New and Material Evidence. A previous unappealed adjudication in 1951 specifically found no aggravation in service of the preexisting kyphosis. This decision is final in the absence of “new and material” evidence. 38 U.S.C.A. § 5108 (West 1991). Appellant, in his argument that there was “new and material” evidence, simply avers that because the evidentiary presumption of 38 C.F.R. § 3.306(b)(2) was not considered in the 1951 adjudication, this, in effect, constitutes “new and material” evidence. Our disposition above concerning this regulation, of course, moots this argument. The Court has searched the record in vain for “new and material” evidence. There is none, nor, as noted, has the appellant pointed to any. The salient facts that were before the RO in 1951 are the same essential facts considered by the RO and the BVA in the latest adjudication.
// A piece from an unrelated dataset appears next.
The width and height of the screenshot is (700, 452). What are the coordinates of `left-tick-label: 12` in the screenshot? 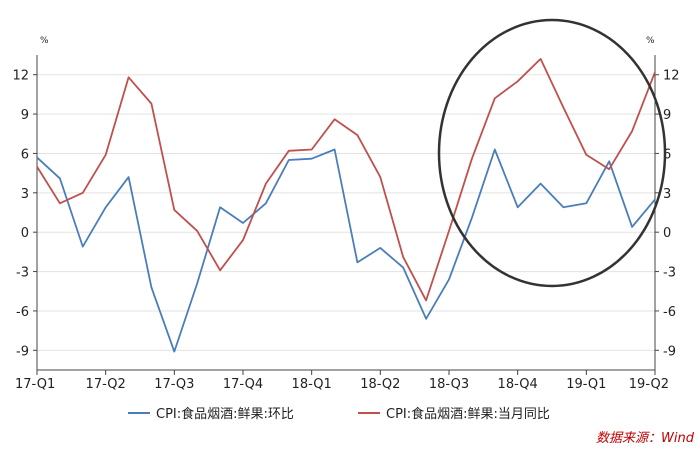 It's located at (20, 76).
The sole addition that is noncumulative in nature is medical evidence from a period many years after service showing a gradual worsening of the preexisting condition. None of that evidence points to aggravation in the service as a cause for the worsening.
The Court is grateful for the excellent briefs that were presented, particularly as to the issue raised by the Court. The decision of the BVA is AFFIRMED.